Informatik scheint wirklich jeder zu studieren xD Ich studiere Technische Informatik und die Prüfungen sind doch recht schwer, vor allem mit den Elektrotechnikfächern hab ich Probleme...

Das Problem ist nicht, dass ich das nicht verstehe, ich kann mir das bloß nicht alles merken...


----------



## Olstyle (25. Juli 2014)

Ich studiere Dual "Mechatronik und IT" an ner Außenstelle der HS Bochum. Facharbeiter und Bachelor bin ich schon, der Master sollte jetzt noch ein Jahr dauern. Mittlerweile sind die meisten Prüfungen Hausarbeiten. Das macht das bestehen einfacher, den Aufwand aber eher größer.


----------



## Paulebaer1979 (25. Juli 2014)

Habe je zwei Semester an den FH´s Flensburg und Kiel studiert. In FL war´s Schiffsmaschinenbau in Kiel Schiffbau. In FL war´s etwas chaotisch und theoretisch. In Kiel war alles gut organisiert und auch mehr auf Praxis ausgelegt.


----------



## taks (25. Juli 2014)

Magogan schrieb:


> Informatik scheint wirklich jeder zu studieren xD Ich studiere Technische Informatik und die Prüfungen sind doch recht schwer, vor allem mit den Elektrotechnikfächern hab ich Probleme...


 
Es studieren schon recht viele Informatik, bei uns ist nach zwei Jahren aber schon ein Drittel raus.
Aber wäre ja langweilig wenns zu einfach ist 

Ich habe den Schwerpunkt Applikationsentwicklung und habe dieses Semester extra Physik gewählt weil ich ein bisschen Elektrotechnik wollte, aber es war nur ganz simple Elektrotechnik was ich schon vor Jahren gelernt habe 
Da fehlt dann auch die Motivation um in die Vorlesungen zu sitzen...


----------



## Magogan (25. Juli 2014)

Ich war vorher an der Uni Potsdam, da konnte man mehrere Vertiefungen wählen, wenn man Informatik studiert hat, es war aber praktisch unmöglich, genügend LP für die Vertiefungsrichtung "Technische Informatik" zu sammeln. Ein Kurs, den ich in dem Bereich besuchen wollte, ist sogar komplett ausgefallen, weil nur 3 Studenten da waren...

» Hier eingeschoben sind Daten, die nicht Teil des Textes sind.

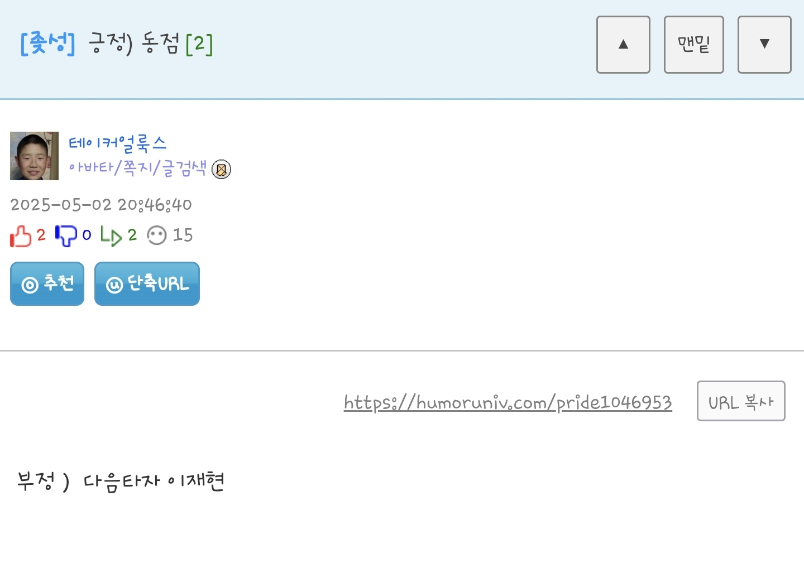Open the humoruniv.com/pride1046953 link
The image size is (804, 563).
click(x=508, y=402)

Also hab ich zur TU Berlin gewechselt. Und da ist die Bürokratie eine Katastrophe... Ich muss jetzt zu jedem einzelnen Professor von jedem Modul rennen, für das ich einen Kurs aus der Uni Potsdam anrechnen lassen will - und ich habe nach 2 Semestern immer noch nicht alle erreicht, weil nicht alle da sind oder nur zu komischen Zeiten... Eigentlich sollte das der Prüfungsausschuss machen können, da es sich um Grundlagenmodule handelt. Machen die aber nicht, stattdessen lassen die mich überall hinrennen, wodurch ich sogar schon einige Tutorien/Vorlesungen (teilweise) verpasst habe... Und ab nächstem Semester gibt es dann auch noch eine neue Studienordnung mit 6 statt 7 Semestern Bachelor, das macht es nicht einfacher...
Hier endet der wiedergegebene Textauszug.